Proposed treatment for diabetes could have devastating side effects

Peer-Reviewed Publication

BMC (BioMed Central)

New research, published in open access journal BMC Immunology, reveals that a prospective treatment for autoimmune diseases such as diabetes and multiple sclerosis can result in serious side effects in mice. The researchers from Stanford University found that 86% of the diabetic mice they treated with peptide immunotherapy died as a result.

In humans type 1 diabetes is a serious autoimmune disease caused by the destruction of insulin producing cells in the pancreas by the body's immune system. This leaves diabetics unable to regulate their blood sugar without injections of insulin and at greater risk of developing blindness, heart disease and nerve problems.

In an effort to treat type 1 diabetes small molecules, known as peptides, are being developed to mimic the cells that trigger the autoimmune response. The idea of this immunotherapy is to trick the body into tolerating the cells that it would otherwise attack by "training" the immune system to ignore the insulin producing cells instead of killing them.

Earlier work had shown peptides derived from a protein known as GAD 65, that is expressed in the insulin producing cells in the pancreas, could be used to reduce the incidence of diabetes in mice that are genetically programmed to develop diabetes (NOD mice).

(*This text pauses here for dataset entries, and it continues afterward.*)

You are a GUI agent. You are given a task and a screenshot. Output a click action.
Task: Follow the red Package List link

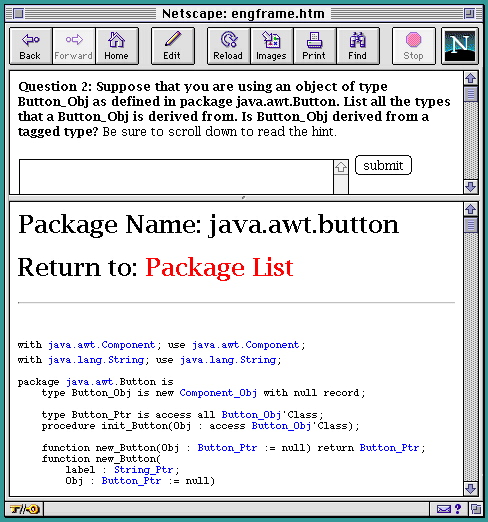tap(219, 267)
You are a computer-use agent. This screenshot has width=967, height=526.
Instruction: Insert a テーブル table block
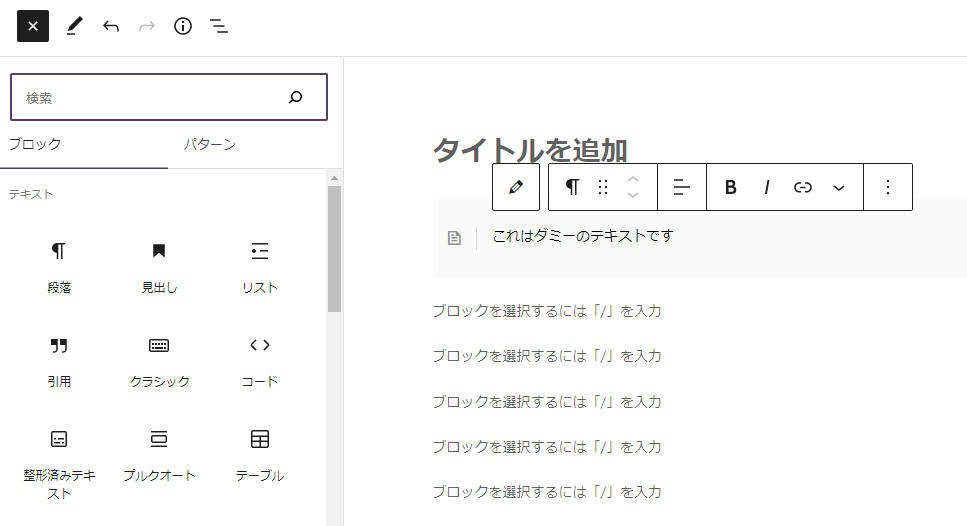[x=260, y=456]
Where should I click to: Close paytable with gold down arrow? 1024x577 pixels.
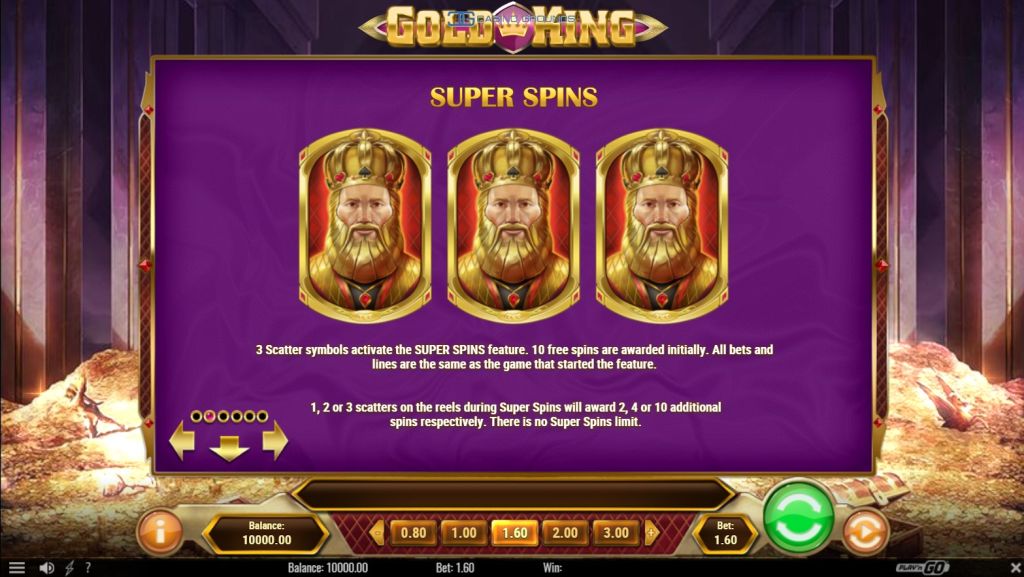(x=229, y=448)
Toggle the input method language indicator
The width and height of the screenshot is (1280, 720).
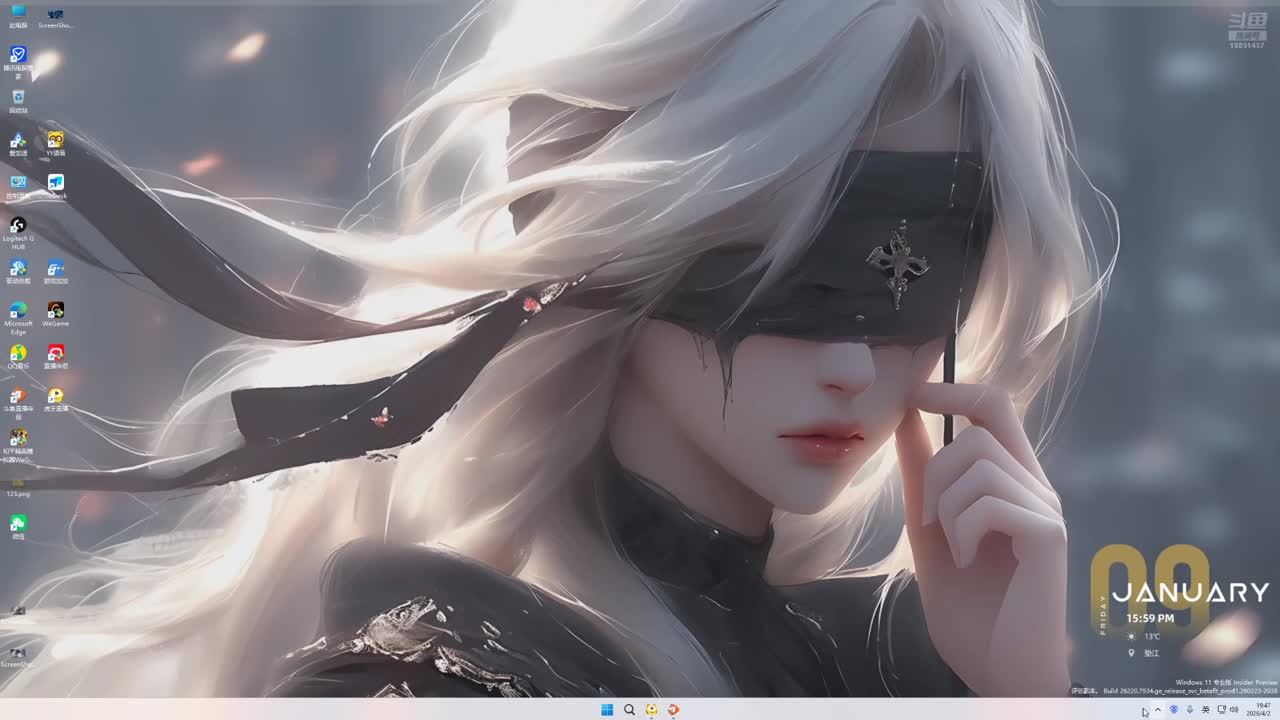1205,710
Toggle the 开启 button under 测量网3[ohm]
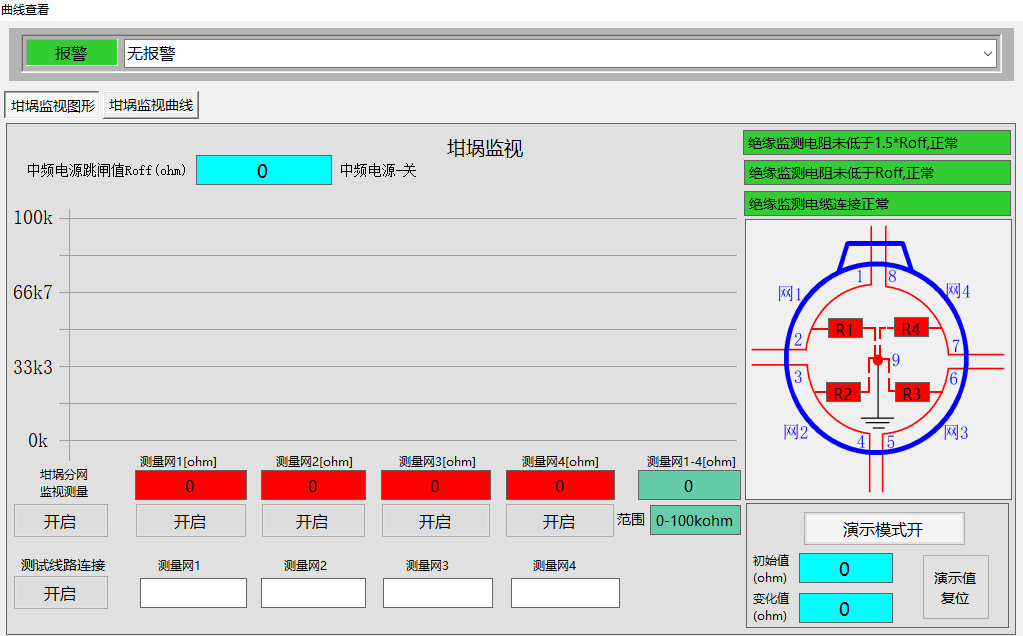This screenshot has width=1023, height=636. tap(435, 521)
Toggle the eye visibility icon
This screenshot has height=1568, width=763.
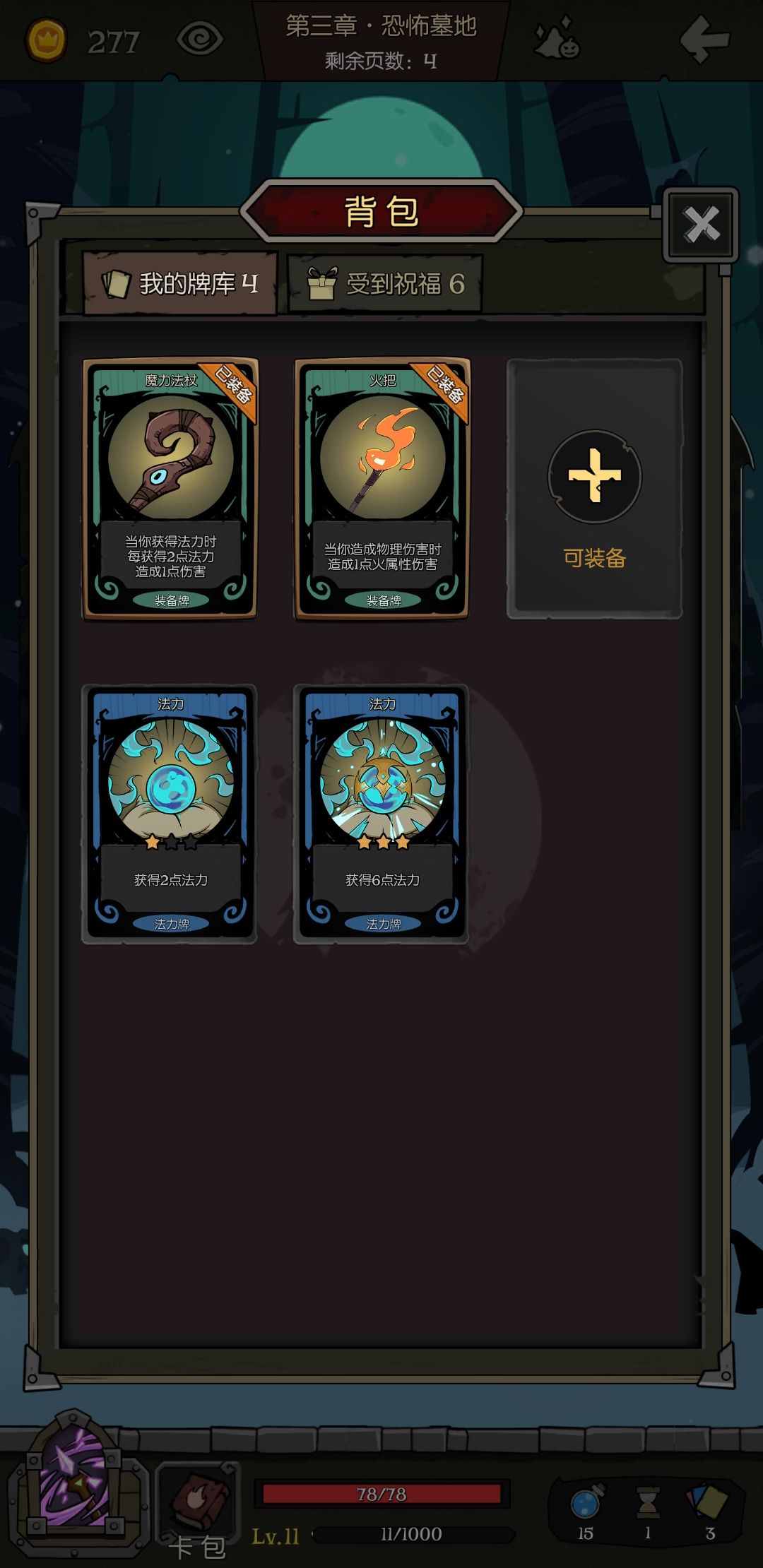coord(200,40)
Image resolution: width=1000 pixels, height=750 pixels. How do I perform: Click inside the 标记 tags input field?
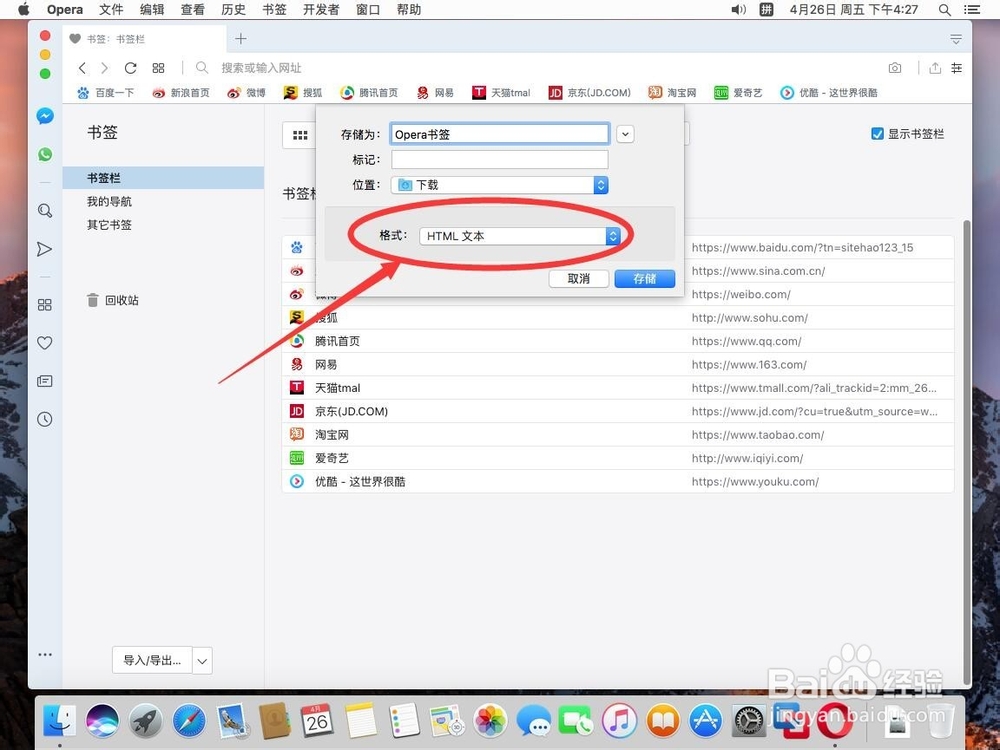[x=499, y=158]
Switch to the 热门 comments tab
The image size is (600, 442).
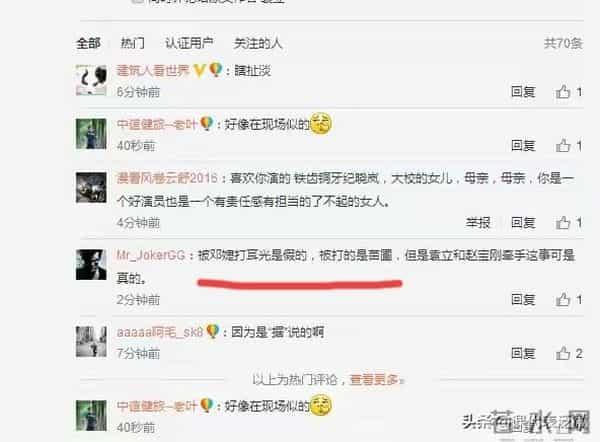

This approach was thought to work by inducing a form of "tolerance" and/or by inducing a type of immune response that can be associated with allergic reactions.

Rosetta Pedotti and Maija Sanna and their colleagues from Stanford University investigated whether the injection of relatively large amounts of GAD 65 peptides into NOD mice might be effective in inducing tolerance and whether it caused any side effects.

The researchers injected the GAD 65 peptides into the abdomen of NOD mice each week for 3 weeks. Unfortunately, the potential therapeutic benefits of this treatment could not be evaluated because of an unanticipated side effect of the treatment. When the researchers gave the mice one further injection with the GAD 65 peptide preparation, four weeks after the original 3 week course of treatment, all of these mice developed a severe allergic reaction causing 86% of them to die within 30 minutes. In contrast, mice that had not received any previous peptide injections showed no adverse reactions.

Peptide immunotherapies are currently being studied in Phase I and Phase II clinical trials for both type 1 diabetes and multiple sclerosis. In contrast to the devastating side effects seen in mice, only minor allergic reactions were observed in clinical trials on over 200 patients and these were limited to around 10 % of patients. The frequency of minor reactions is similar to that seen with approved peptide based drugs like Copaxone. These results have been published in peer-reviewed journals [for example, Kappos et al, Nature Medicine, Oct. 2000].

Peptide immunotherapy has the potential to improve the lives of people at risk from developing asthma or autoimmune diseases - from patients with type 1 diabetes to multiple sclerosis sufferers. But the safety of the treatment must be paramount. Pedotti, Sanna and colleagues recognise the potential of this therapy but stress that 'great care must be taken' when attempting to suppress any autoimmune diseases using peptide immunotherapy. These conclusions are strengthened by earlier work from the same researchers using mice that were induced to have symptoms of another autoimmune disease, an animal model of multiple sclerosis.